An income of $14,000 is not a lot of money, of course, especially for a woman with two children (about the average number of children for those leaving welfare). But various government programs help make it pay for her to work. In 2001, a single mother with two children earning this salary would be entitled to about $3,800 from the EITC, up to $2,700 in food stamps, and about $1,200 in subsidized school meals for both children. After taxes, that comes to a total of almost $21,000. If she also receives subsidized housing, add another $3,000 or more. In addition, her children would remain eligible for Medicaid (an average of $2,428). Moreover, although by working she would have added costs, her biggest cost--child care--would generally be covered, and most states would also provide transportation assistance.

This combination of earnings and government benefits is not enough for a life of middle-class comfort, but it is much better than being on welfare. And this is probably why the majority of those surveyed invariably say that they are better off after having left welfare. Moreover, most studies show that their earnings rise the longer they stay off welfare, presumably because they are gaining job skills and developing a positive work history.
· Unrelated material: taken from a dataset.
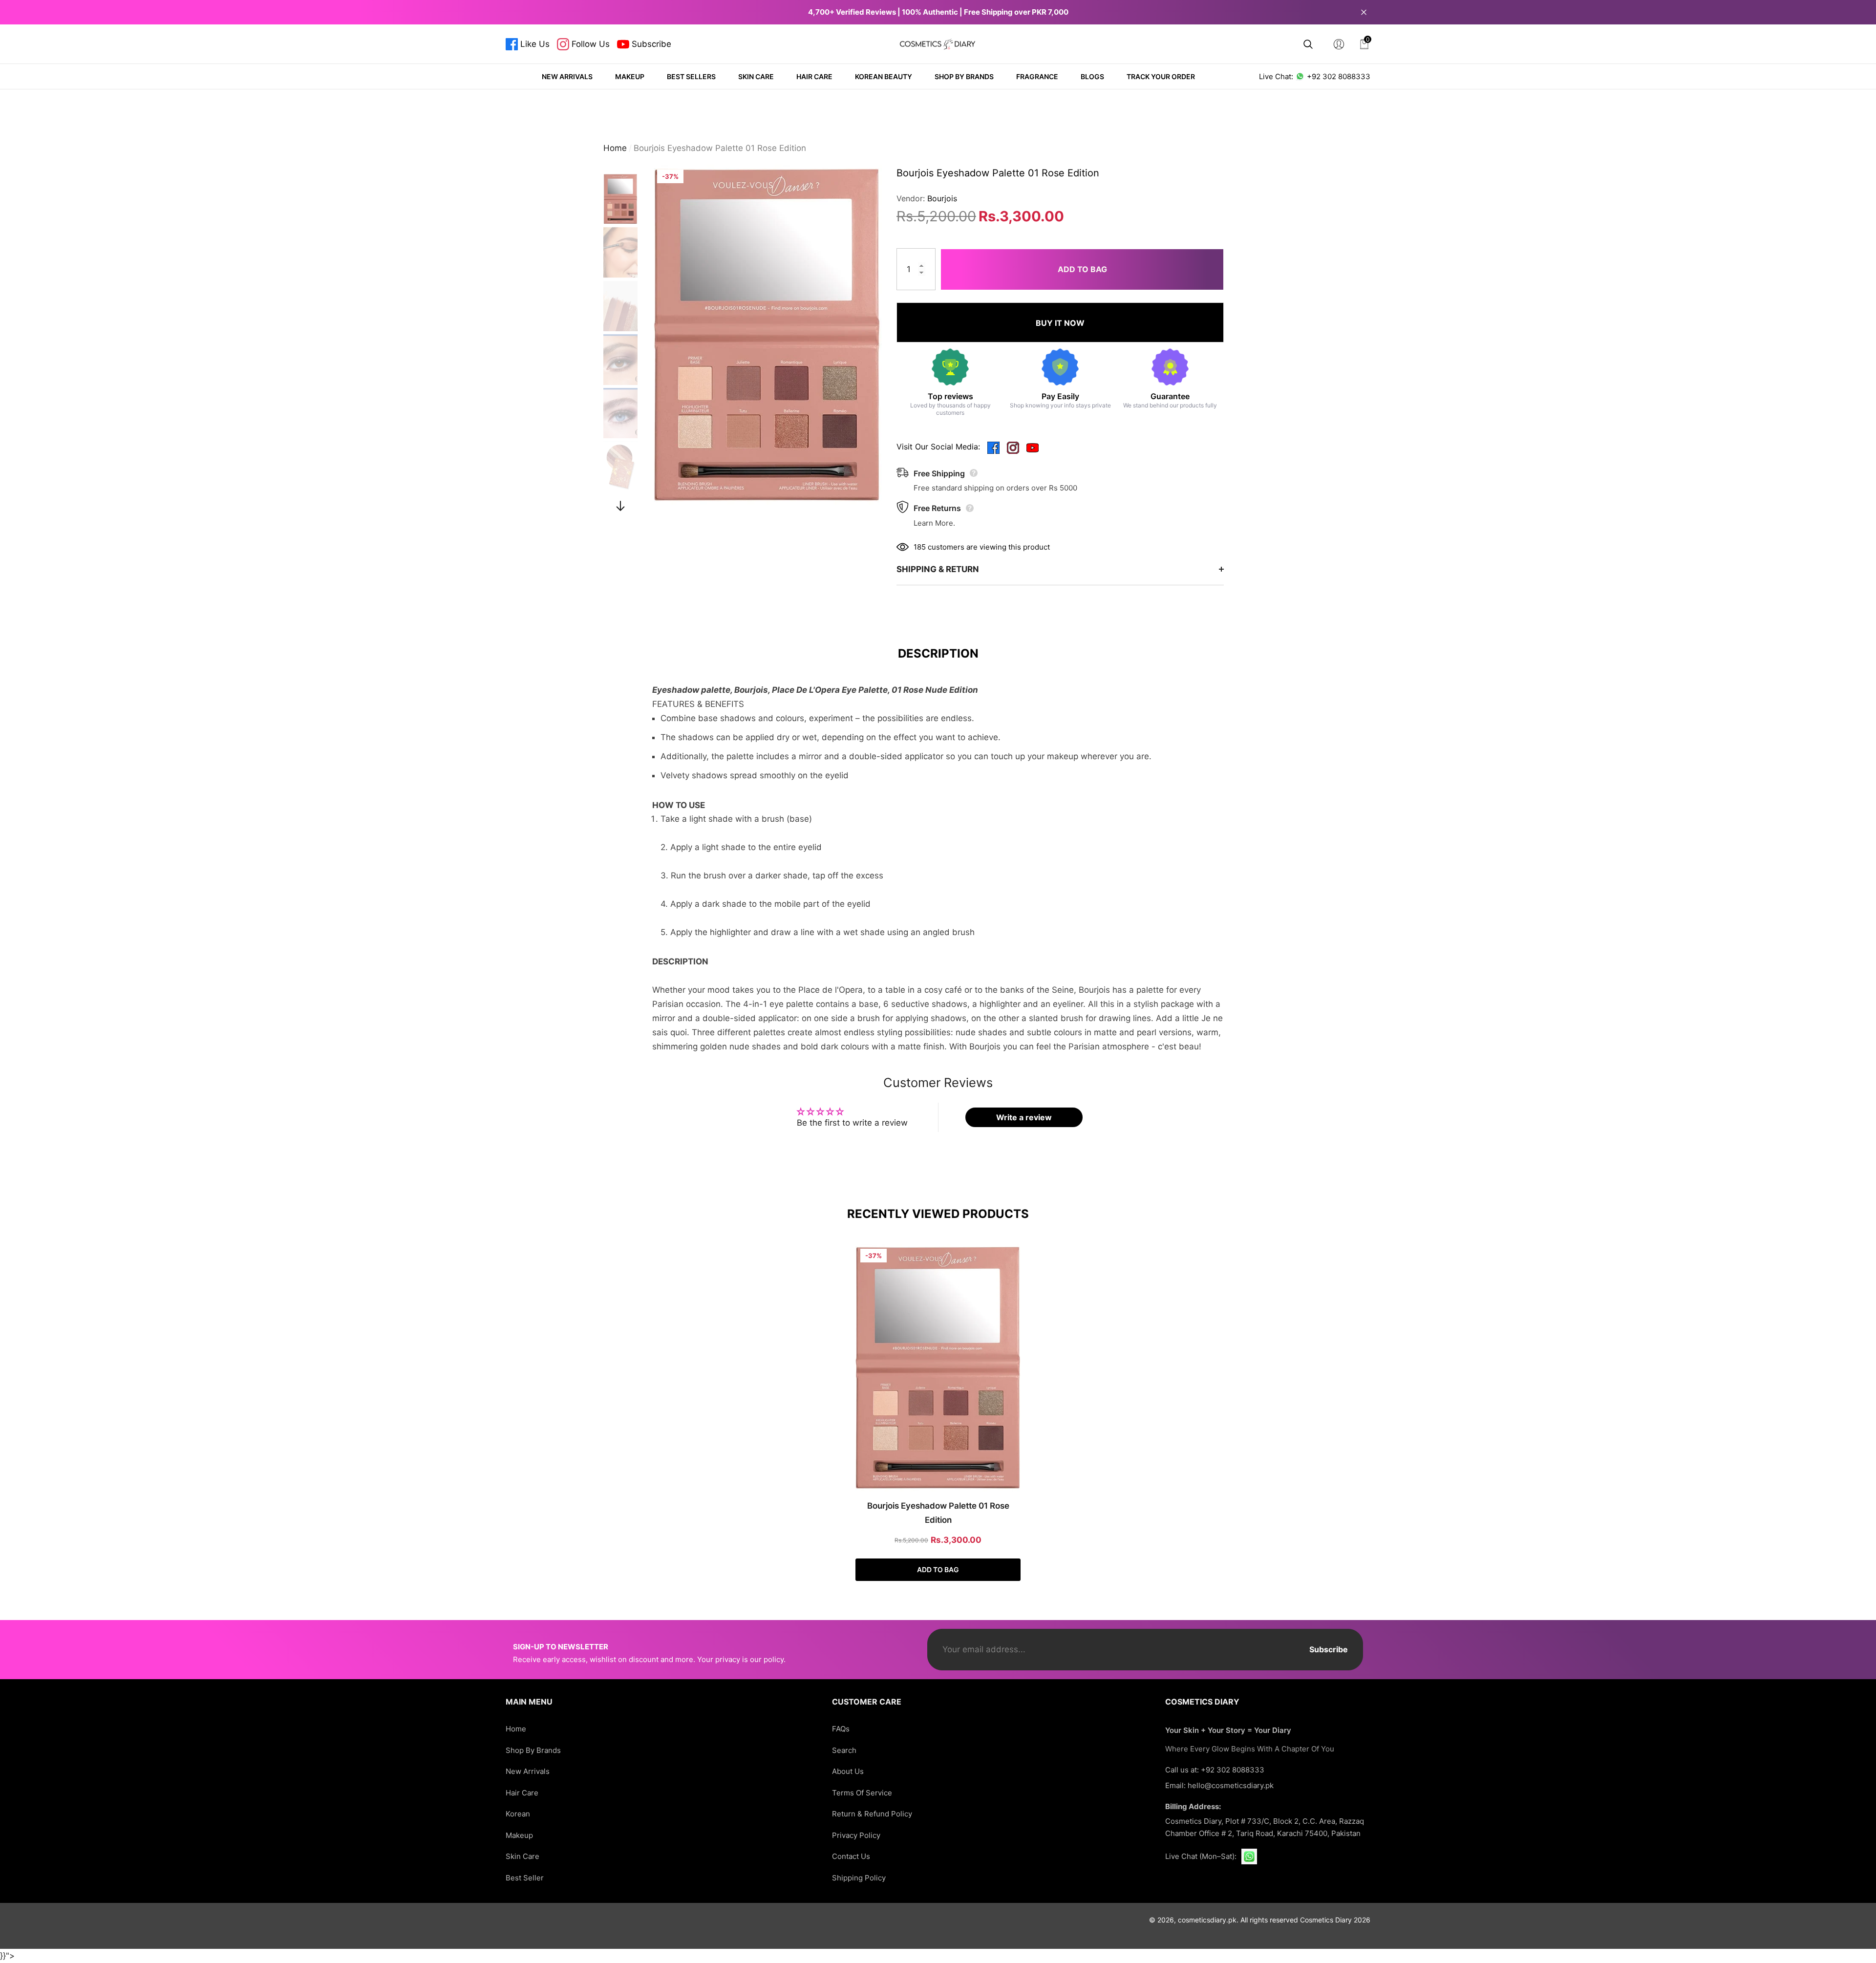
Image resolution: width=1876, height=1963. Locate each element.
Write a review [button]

What about the other 50 to 60 percent of former welfare mothers who are not working regularly? About 10 to 15 percent appear to be working part time, while about 20 to 35 percent are not working at all. Very few families in either group end up moving into shelters or becoming homeless. (Families with children are unlikely to live on the streets and, when they do, it is for a very short time before the authorities find them and place them in a shelter.) Instead, mothers who work irregularly are assisted through other government programs (mainly food stamps, housing, and Supplemental Security Income, or SSI) or by friends and relatives. Often these women live with others who support them, although this is one of the least acknowledged or understood aspects of low-income life. While the data are incomplete, it appears that, on average, these mothers lived in households that saw a modest rise in income (probably because others in the household were earning more thanks to the strong economy).

The remaining mothers who have left welfare, ranging between 15 to 30 percent, cycle on and off welfare as they alternately find a job or someone to support them, and then lose the job or support. These mothers rightly concern us the most because they often have no one to turn to for help when they suffer setbacks. Although there are only limited data about this group, it appears that they have substantially lower total household incomes than those who leave welfare and stay off -- as well as lower incomes (including other benefits) than they had before they left welfare. In a Milwaukee study, the difference was $3,000 per year less: $7,450 versus $10,460 per year. Although it is probably not correct to characterize their lives as desperate, grim would not be an exaggeration.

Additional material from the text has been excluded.